Supporting Teacher Educators for Better Learning Outcomes

The European Commission on Teacher Education has done some amazing work looking at teacher educators. “The European Commission’s Thematic Working Group on ‘Teacher Professional Development’ brings together national experts from 26 countries. It is recognised that Peer Learning activities between Member States can provide opportunities to share knowledge about current policy and to exchange best practice.” In 2013 they produced the document Supporting Teacher Educators for Better Learning Outcomes. I (Clare) found the document quite systematic and informative because in considers a number of issues and provides examples from various countries. Here is a link to the entire document. European Commision on Tchr Ed

Here are some findings you might find interesting.

Member States increasingly acknowledge the need to define clearly what those who teach teachers should be expected to know, and be able to do; they acknowledge that great care needs to be taken in recruiting and selecting

teacher educators, and in facilitating their career-long professional development. By stimulating and supporting the development of explicit frameworks and policies, national and regional education authorities can assist teacher educators to be as effective as possible.

Given the influence that teacher educators have on the learning of (student)teachers, ensuring that their work is of high quality is extremely important (Snoek et al. 2011). Raising teacher educators’ quality and formal qualification requirements can lead to wider improvements in education (Buchberger et al.2000, European Commission 2012b). In European countries, however, there seems to be little explicit policy, either to define what quality means in teacher education, or to define the formal education and professional development required of teacher educators.

Professional ownership seems to be promoted also by Dutch teacher educator standards (Koster and Dengerink 2008); on the other hand, teacher educators can see standards linked with assessment systems (such as in England) mainly as external quality assurance tools, and therefore perceive them as constraints on professional autonomy (Morley 2003). Policies in European countries which show growing interest in these aspects can provide examples for reflection. In some countries, teacher educator competences are already defined by the government and specified in law (e.g. in Portugal), or they are being developed (e.g. in Austria and Germany).

In the Netherlands, a set of professional standards for teacher educators is in place, developed by the relevant professional body through dialogue with stakeholders.

In Belgium (Flanders), a developmental profile for teacher educators was devised by one regional teacher education network, in consultation with other networks; it is now disseminated on a national scale by the professional association of teacher educators. The definition of minimal levels of competence in this professional profile is considered as important; the Ministry can have a facilitating and supporting role.
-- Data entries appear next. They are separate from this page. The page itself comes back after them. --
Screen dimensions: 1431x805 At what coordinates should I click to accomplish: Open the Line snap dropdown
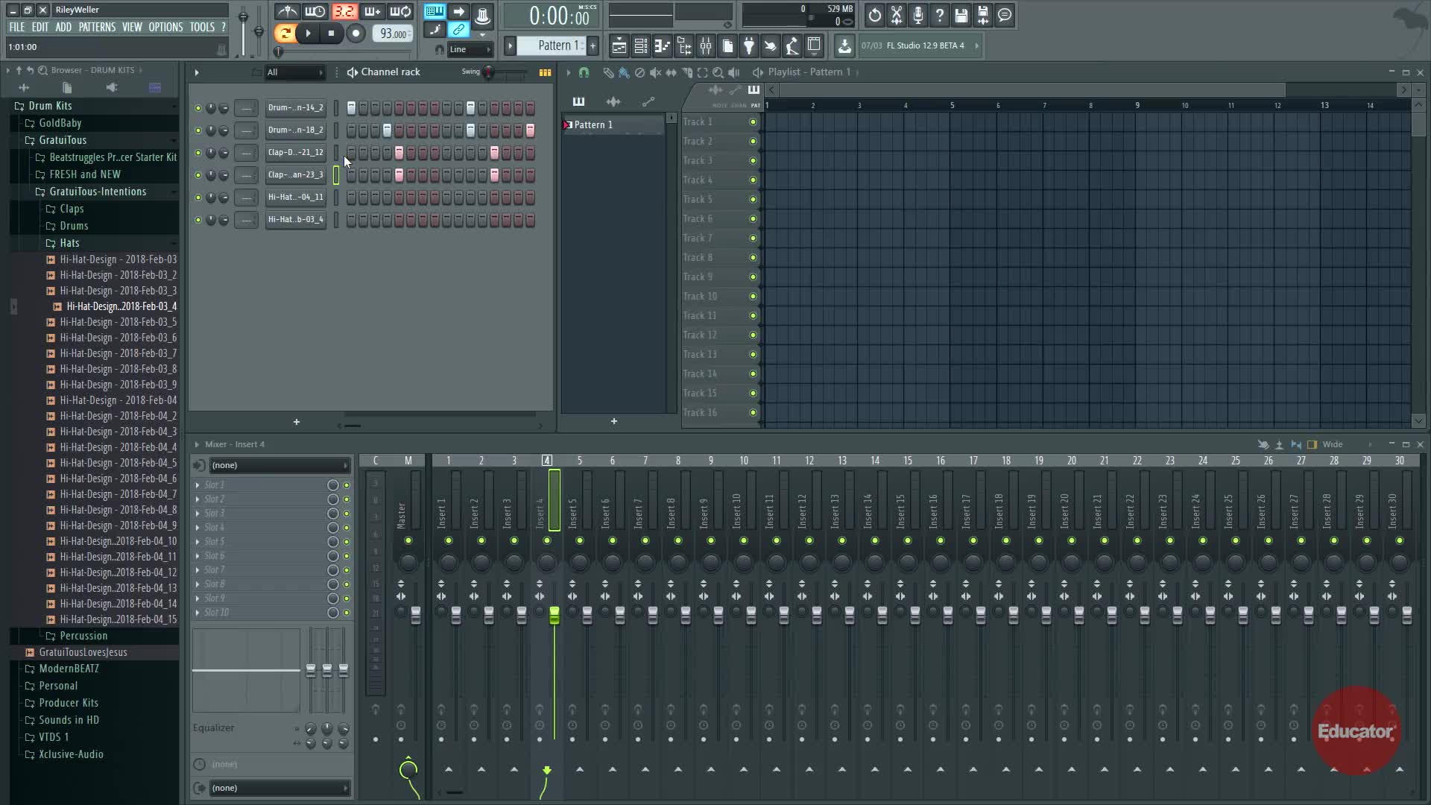470,50
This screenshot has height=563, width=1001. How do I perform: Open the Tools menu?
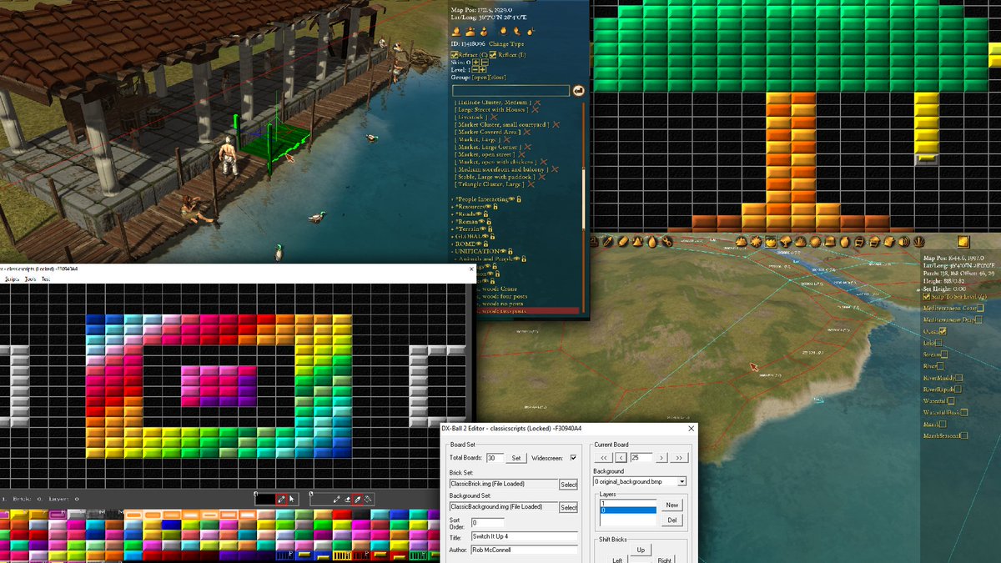click(x=30, y=279)
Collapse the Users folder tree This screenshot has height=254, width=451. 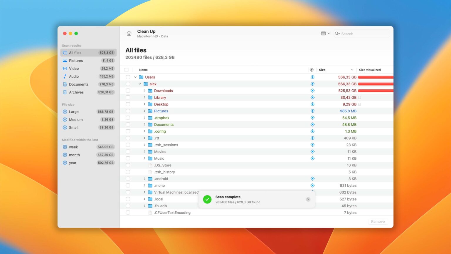tap(135, 77)
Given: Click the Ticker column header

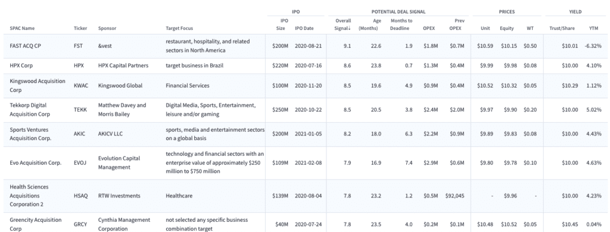Looking at the screenshot, I should point(80,29).
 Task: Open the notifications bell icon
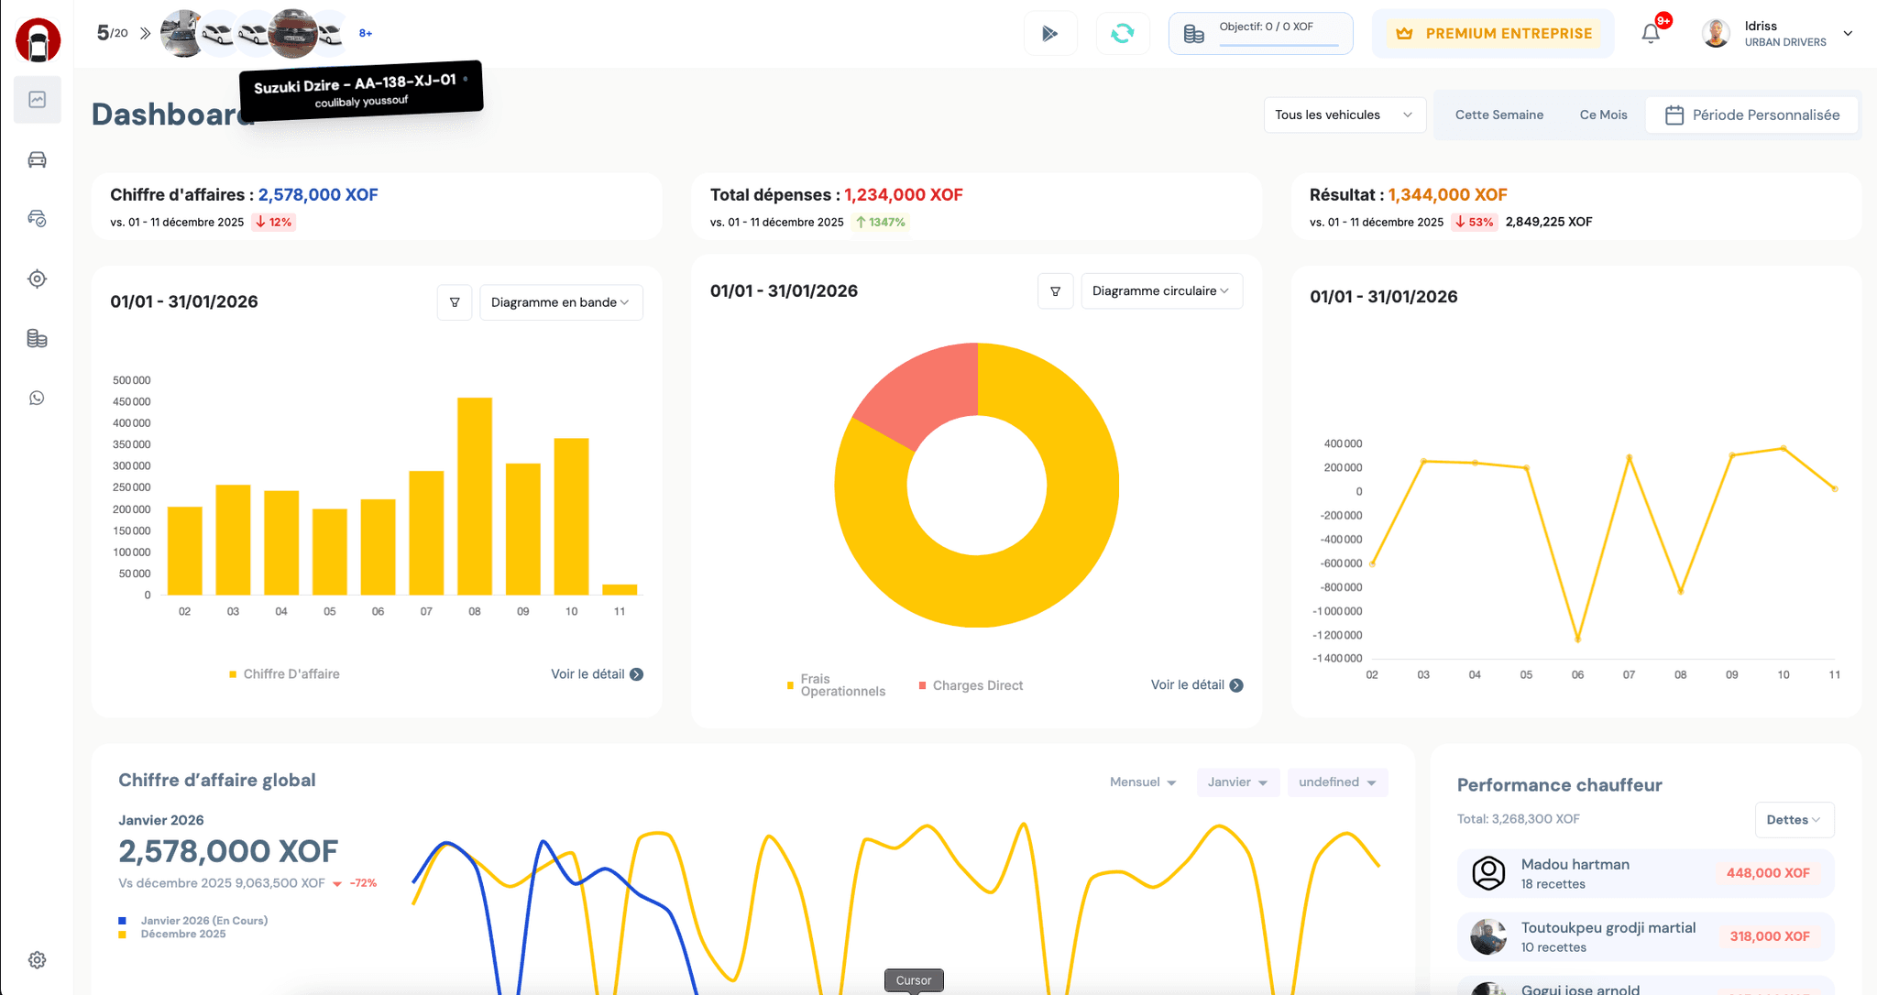(x=1651, y=34)
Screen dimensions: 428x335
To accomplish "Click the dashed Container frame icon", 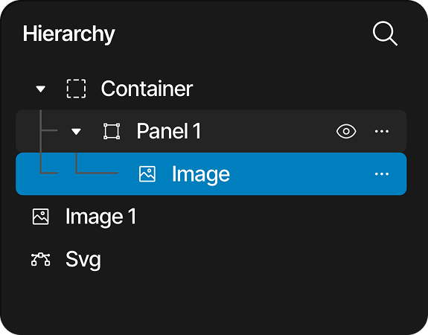I will (76, 89).
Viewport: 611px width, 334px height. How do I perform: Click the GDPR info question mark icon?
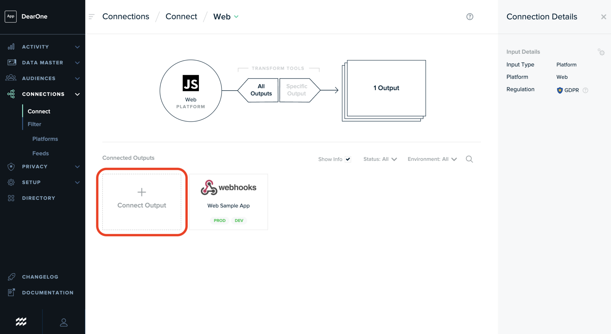click(x=585, y=90)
The Netherlands have had a complete set of teacher educator standards for more than ten years now; it has been revised to include school-based teacher educators, and currently, competence levels. This is complemented by a specific knowledge base that describes the key elements of being a teacher educator, undertaken jointly by the professional association VELON and the VU University Amsterdam (in place since 2011).

In Luxembourg, following up recent educational policy for teaching and learning improvement in schools, a university working group has the task of defining competences for teacher educators in primary education, facilitating collaboration between university faculty and school mentors. A university research project has also been launched to develop a handbook for secondary school teacher educators, who all receive specific training.

In Estonia, guidelines about competences of teacher educators (mentors) in induction are used for their selection in schools: they underline the importance of first and second order competences, but also of professional attitudes –commitment, responsibility, willingness to support and supervise. There are also interesting initiatives in academic institutions. The categorisation of teacher educators aims to develop professional career models in teaching practice schools, where teacher educators can express multiple identities and competences – teaching, supervising and carrying out action research

In Germany, national standards for teacher education offer guidelines for teachers’ and teacher educators’ quality, defining specific knowledge requirements for teacher educators. Those working in University Colleges of teacher education (Ausbilder) are generally expected to have the competences mapped above – including intercultural, collaborative, supervision and pedagogical competences. In most Länder there are special regular offers of CPD for teacher educators, within regional partnerships and cooperation structures with teacher educators from Universities.

In Austria, legislation on the duties and responsibilities of teacher educators in University Colleges will provide a point of reference for the description of necessary competences, working in parallel with a Quality Act recommending the competence requirements of teacher educators working in schools and continuing professional development (CPD). The profile of CPD trainers, for instance, focuses on competences about counselling, process management and implementation, communication, and so on.

In some countries of the cited survey, formal qualification requirements for teacher educators have been introduced, focusing on specific groups (e.g. in Sweden, Hungary and Finland). Other countries have approached this issue in the context of the accreditation of institutional providers of teacher education, as in Ireland (Caena 2012).

In Sweden, all teacher educators working at universities are required to have a PhD, with the development of intensive support programmes for those teacher educators that need to achieve a PhD qualification.

In Hungary, formal university education programmes for school-based teacher educators (mentors) are being introduced.

In Finland, the requirements for teacher educators working in teacher education institutions include MA qualifications and advanced Education studies (at least 90 ECTS).

In Ireland, the Teaching Council has developed revised criteria for teacher education providers, which now express requirements for staff responsible for student teachers’ learning. They include:

  • a qualification at a higher level than the one being taught;
  • teaching experience in the relevant sector (primary or post-primary);
  • research activity as for supporting theory-practice integration; and
  • registration with the Teaching Council (it is recognised that all these criteria might not be met by all staff).

The Teaching Council has also begun to identify some of the competences needed by school-based teacher educators, within a pilot model of induction/probation. Such teacher educators should:

  • be fully registered and have at least five years’ experience as such;
  • be good communicators, sensitive to the viewpoints of others;
  • be committed to providing professional as well as personal support and

challenge;

  • be good role models, with a wide repertoire of teaching styles;
  • be committed to high standards of professional practice and conduct;
  • be willing to commit time and effort in the interest of developing newly

qualified teachers as well as their own practice;

  • be open to being observed in their practice by other teachers.

Consideration is being given to developing similar sets for teacher educators

involved in facilitating induction workshops.